It’s an oldie but it’s a goodie – an interview by Nex Gen Research with psychologist and behavioural economist Dan Ariey, author of Predictably Irrational (speed summary) and expert on non-rational (non value-maximising) consumer behaviour.

In the interview Dan suggests that market researchers are irrational – and predictably so – in their over reliance on traditional research groups and surveys that generate biased findings. Specifically he identifies 7 problems with research group and survey methodology.

  1. Traditional survey or research groups that pay people for their opinions biases both who participates and what they say; the desire for cash and to please drives this bias
  2. Research groups and surveys that solicit opinions from those without expert or extended experience generate stereotypical results that are biased by ignorance – “it’s not useful to ask [these] people their opinion”
  3. Research groups an surveys that over reach from “what” questions to asking “why” questions create interpretive bias; the research wrongly assumes people have some privileged insight into why they do what they do (and they don’t)
★ ★ ★
• _Set exercise_
Repeat the passage on market research word for word, from "3. Research groups" up to and including "(and they don’t)".
★ ★ ★
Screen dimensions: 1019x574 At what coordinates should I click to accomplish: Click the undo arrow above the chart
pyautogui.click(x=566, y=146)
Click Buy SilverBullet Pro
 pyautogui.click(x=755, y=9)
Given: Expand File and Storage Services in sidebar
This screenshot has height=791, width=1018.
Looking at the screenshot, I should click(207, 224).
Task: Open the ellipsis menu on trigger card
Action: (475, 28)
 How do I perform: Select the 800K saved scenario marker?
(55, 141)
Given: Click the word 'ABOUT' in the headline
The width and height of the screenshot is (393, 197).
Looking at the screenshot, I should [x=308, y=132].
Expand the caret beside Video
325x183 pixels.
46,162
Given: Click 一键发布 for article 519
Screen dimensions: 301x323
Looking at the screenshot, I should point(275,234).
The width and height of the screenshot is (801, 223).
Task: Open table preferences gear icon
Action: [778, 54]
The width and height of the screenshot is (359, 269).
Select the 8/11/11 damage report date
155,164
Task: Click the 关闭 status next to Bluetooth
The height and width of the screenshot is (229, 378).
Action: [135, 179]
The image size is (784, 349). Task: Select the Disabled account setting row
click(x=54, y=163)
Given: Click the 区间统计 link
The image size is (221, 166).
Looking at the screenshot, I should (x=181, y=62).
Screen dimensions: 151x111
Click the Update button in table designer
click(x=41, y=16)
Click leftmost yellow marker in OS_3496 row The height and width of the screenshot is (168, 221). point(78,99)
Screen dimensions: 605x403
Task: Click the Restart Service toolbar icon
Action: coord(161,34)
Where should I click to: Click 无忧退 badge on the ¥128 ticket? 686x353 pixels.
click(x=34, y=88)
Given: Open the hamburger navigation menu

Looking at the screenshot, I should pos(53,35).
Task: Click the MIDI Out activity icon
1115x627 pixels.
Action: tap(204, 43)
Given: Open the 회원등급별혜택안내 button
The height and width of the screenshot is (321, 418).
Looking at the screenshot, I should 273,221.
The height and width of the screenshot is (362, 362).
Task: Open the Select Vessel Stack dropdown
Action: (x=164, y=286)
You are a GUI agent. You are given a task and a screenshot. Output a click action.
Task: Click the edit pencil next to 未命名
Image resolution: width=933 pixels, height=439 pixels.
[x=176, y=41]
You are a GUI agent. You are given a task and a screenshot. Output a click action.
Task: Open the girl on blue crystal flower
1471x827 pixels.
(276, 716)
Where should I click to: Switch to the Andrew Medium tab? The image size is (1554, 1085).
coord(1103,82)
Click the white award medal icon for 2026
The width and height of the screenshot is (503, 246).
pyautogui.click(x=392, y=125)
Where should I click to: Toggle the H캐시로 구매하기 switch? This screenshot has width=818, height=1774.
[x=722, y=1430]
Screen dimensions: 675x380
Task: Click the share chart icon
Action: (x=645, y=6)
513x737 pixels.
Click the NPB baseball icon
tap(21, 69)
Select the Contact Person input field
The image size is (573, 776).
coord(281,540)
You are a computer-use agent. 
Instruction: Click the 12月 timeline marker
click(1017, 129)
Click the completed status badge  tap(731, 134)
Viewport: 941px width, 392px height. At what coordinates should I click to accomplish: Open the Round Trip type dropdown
★ ★ ★
• _Written answer_
3. Research groups an surveys that over reach from “what” questions to asking “why” questions create interpretive bias; the research wrongly assumes people have some privileged insight into why they do what they do (and they don’t)